La domanda che ricevo più spesso da chi ha un budget di marketing limitato: "Metto i soldi in Google Ads o in SEO?" La risposta dipende da dove sei nel ciclo di vita del tuo business — e da quanto tempo puoi permetterti di aspettare prima di vedere risultati.
Google Ads: visibilità immediata, nessun asset permanente
Google Ads funziona come un rubinetto: apri il rubinetto (investi) e arriva traffico qualificato. Chiudi il rubinetto e il traffico si azzera. Non costruisce nulla di permanente.
I dati reali che vedo sui clienti italiani:
- CPC medio per servizi professionali: 2-8€ per click
- Tasso di conversione medio da Ads: 2-4%
- Costo per lead con 500€/mese: 25-125€ per contatto qualificato
Quando Google Ads ha senso: hai un'offerta stagionale o a termine, stai testando un mercato nuovo (vuoi dati veloci), il valore del cliente giustifica il costo per lead, o hai bisogno di fatturare subito e non puoi aspettare 6 mesi.

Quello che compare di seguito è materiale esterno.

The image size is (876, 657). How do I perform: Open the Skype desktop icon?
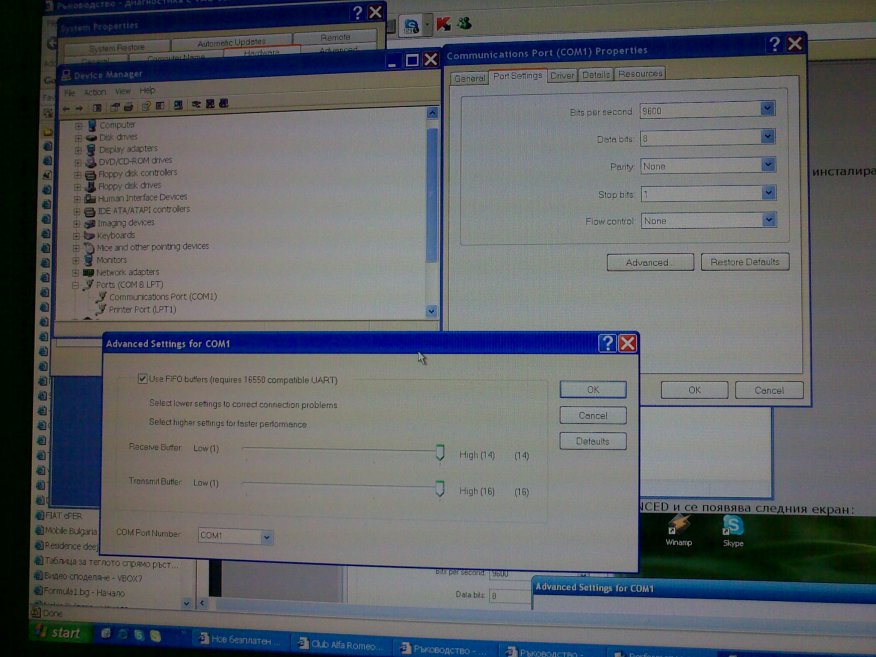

SEO: investimento lento ma permanente
La SEO è come piantare un albero: i frutti arrivano tardi, ma continuano ad arrivare anche quando smetti di annaffiare. Un articolo ben posizionato può portare traffico qualificato per anni senza costi aggiuntivi.
I dati reali:
- Tempo per risultati significativi: 4-9 mesi
- Costo per lead da SEO organica (dopo break-even): 5-30€
- Durata dei risultati dopo aver ridotto gli investimenti: 6-18 mesi
Quando la SEO ha senso: hai un orizzonte temporale di almeno 12 mesi, sei in un settore con ricerche informative frequenti, vuoi costruire un asset duraturo invece di dipendere da un budget mensile.
La strategia che funziona per la maggior parte delle PMI italiane
La risposta non è "uno o l'altro" — è una sequenza temporale:
Fase 1 (mesi 1-3): Google Ads per generare lead immediati e, soprattutto, per raccogliere dati su quali keyword convertono davvero — non solo quelle che sembrano ovvie.
Fase 2 (mesi 3-9): investire in SEO per le keyword che Ads ha confermato essere profittevoli. Ridurre Ads a budget minimo di mantenimento.
Fase 3 (mesi 9+): quando la SEO porta traffico organico stabile, ridurre Ads sulle keyword già coperte e spostare il budget su keyword nuove da testare. Il ciclo ricomincia.
Questo approccio usa Ads come laboratorio di test veloce e la SEO come investimento permanente — evitando di buttare budget su keyword che sembrano buone ma non convertono.